# Expat Health Insurance



## TheRealJessica (Feb 15, 2015)

Hi all,

I'm wondering how everyone, especially any American on here, went about getting health insurance while abroad if it wasn't through an employer.

Did you go through an American insurance company? What options are out there that you have experienced or about which you've inquired? 

Insurance in general is not exactly my forte, even before trying to move hehe. :confused2:

If anyone could give me any insight it would be much appreciated!  Thanks in advance!


----------



## 90199 (Mar 21, 2010)

We don't need health insurance, but when we travel outside Spain we have travel insurance provided by our house insurers, by a Spanish company called MAPFRE.


----------



## TheRealJessica (Feb 15, 2015)

You don't need health insurance being in Spain? I'm sorry maybe I'm misunderstanding..


----------



## 90199 (Mar 21, 2010)

TheRealJessica said:


> You don't need health insurance being in Spain? I'm sorry maybe I'm misunderstanding..


No, being English, we are covered by the Servicio Canario de salud, provided by the Gobierno de Canarias, and funded in respect of us two by the National Health Service in the United Kingdom.

So no need for Health Insurance, the local health service is more than adequate.


----------



## TheRealJessica (Feb 15, 2015)

Hepa said:


> No, being English, we are covered by the Servicio Canario de salud, provided by the Gobierno de Canarias, and funded in respect of us two by the National Health Service in the United Kingdom.
> 
> So no need for Health Insurance, the local health service is more than adequate.


Ahh I understand now… 

Unfortunately for me coming from the other side of the pond that system isn't exactly in place.


----------



## 90199 (Mar 21, 2010)

TheRealJessica said:


> Ahh I understand now…
> 
> Unfortunately for me coming from the other side of the pond that system isn't exactly in place.


There seems to be lots of companies try this link that I brought up with google.

https://www.google.es/search?client...fe_rd=cr&ei=jAELVeHnNu6s8weanIKoAQ&gws_rd=ssl


----------



## Lynn R (Feb 21, 2014)

From comments which have been posted by others on the forum, if you need to register as a Spanish resident I believe only health insurance policies issued by Spanish insurance companies are acceptable.


----------



## TheRealJessica (Feb 15, 2015)

Hepa said:


> There seems to be lots of companies try this link that I brought up with google.
> 
> https://www.google.es/search?client...fe_rd=cr&ei=jAELVeHnNu6s8weanIKoAQ&gws_rd=ssl





Lynn R said:


> From comments which have been posted by others on the forum, if you need to register as a Spanish resident I believe only health insurance policies issued by Spanish insurance companies are acceptable.


So would I then (IF I can get a work visa) drop my insurance from the States, or would this private healthcare in Spain be supplemental? 

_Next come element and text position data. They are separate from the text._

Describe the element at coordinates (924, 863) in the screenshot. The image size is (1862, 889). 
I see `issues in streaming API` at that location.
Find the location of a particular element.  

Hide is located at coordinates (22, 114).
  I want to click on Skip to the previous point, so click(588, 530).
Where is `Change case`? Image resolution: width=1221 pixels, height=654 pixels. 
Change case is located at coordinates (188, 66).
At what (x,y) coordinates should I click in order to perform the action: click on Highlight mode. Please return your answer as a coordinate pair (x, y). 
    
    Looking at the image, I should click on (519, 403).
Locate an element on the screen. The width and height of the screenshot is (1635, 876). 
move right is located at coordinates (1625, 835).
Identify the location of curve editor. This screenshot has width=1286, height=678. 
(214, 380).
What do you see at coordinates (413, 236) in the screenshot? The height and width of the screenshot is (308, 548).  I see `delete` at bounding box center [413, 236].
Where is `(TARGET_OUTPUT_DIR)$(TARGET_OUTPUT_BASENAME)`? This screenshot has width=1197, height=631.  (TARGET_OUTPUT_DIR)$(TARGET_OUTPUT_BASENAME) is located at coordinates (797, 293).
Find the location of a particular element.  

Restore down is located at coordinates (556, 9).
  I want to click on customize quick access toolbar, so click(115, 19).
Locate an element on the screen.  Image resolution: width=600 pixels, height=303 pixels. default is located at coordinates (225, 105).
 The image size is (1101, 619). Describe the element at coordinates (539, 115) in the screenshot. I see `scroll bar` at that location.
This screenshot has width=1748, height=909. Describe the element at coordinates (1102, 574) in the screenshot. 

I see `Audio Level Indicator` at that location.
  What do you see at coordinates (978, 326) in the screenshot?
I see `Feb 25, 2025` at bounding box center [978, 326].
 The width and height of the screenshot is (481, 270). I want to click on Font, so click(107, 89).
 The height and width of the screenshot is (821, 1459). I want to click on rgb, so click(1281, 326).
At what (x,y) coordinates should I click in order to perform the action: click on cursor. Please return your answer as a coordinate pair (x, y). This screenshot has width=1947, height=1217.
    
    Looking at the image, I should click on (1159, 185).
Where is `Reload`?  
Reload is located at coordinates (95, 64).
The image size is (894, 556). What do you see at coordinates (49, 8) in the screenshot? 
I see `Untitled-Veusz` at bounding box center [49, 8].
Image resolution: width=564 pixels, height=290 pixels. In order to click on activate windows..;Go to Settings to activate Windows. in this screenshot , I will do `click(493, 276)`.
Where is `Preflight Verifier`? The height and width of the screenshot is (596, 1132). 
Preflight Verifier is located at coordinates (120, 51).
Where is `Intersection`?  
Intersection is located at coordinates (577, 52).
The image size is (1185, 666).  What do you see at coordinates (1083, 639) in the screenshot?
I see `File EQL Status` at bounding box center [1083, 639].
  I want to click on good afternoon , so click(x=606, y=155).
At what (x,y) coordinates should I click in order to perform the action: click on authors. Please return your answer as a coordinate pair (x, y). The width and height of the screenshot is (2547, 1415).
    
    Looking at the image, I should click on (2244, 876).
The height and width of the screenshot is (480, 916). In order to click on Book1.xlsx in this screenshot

Sorry for all these seemingly amateur insurance questions, my head must be spinning from all this research with bureaucracy...


----------



## Rabbitcat (Aug 31, 2014)

Know any Spanish firms that do online quotes?
Thanks


----------



## Lynn R (Feb 21, 2014)

Rabbitcat said:


> Know any Spanish firms that do online quotes?
> Thanks


I got one from mine (Prevision Medica - but they only cover Malaga province and part of Cordoba province in Andalucia) but I have a feeling you have to enter a Spanish address so it might not be possible to get one before you're actually here.


----------



## Lynn R (Feb 21, 2014)

TheRealJessica said:


> So would I then (IF I can get a work visa) drop my insurance from the States, or would this private healthcare in Spain be supplemental?
> 
> Sorry for all these seemingly amateur insurance questions, my head must be spinning from all this research with bureaucracy...


I will leave that for any American forum members to answer, as I'm not sure if cancelling your health insurance cover in the USA might cause you any problems when you return in the future.


----------



## kimuyen (Aug 8, 2013)

TheRealJessica said:


> Hi all,
> 
> I'm wondering how everyone, especially any American on here, went about getting health insurance while abroad if it wasn't through an employer.
> 
> ...


----------



## kimuyen (Aug 8, 2013)

Lynn R said:


> I will leave that for any American forum members to answer, as I'm not sure if cancelling your health insurance cover in the USA might cause you any problems when you return in the future.


Maintaining insurance in the US is very expensive (unless you have Medicare). Try truetraveller.com where you can buy travel insurance which also covers the US. We have not used it so cannot tell you how it is. Many expats have had good experience with it.


----------



## TheRealJessica (Feb 15, 2015)

kimuyen said:


> TheRealJessica said:
> 
> 
> > Hi all,
> ...


Kimuyen, this information is great! I do have an address here in Gijón already (staying with my boyfriend) and a phone number… so this might be the perfect way to go. Navigating insurance is stressful for me even in English, and while I do know Spanish, it just seems much complicated not in your native language. 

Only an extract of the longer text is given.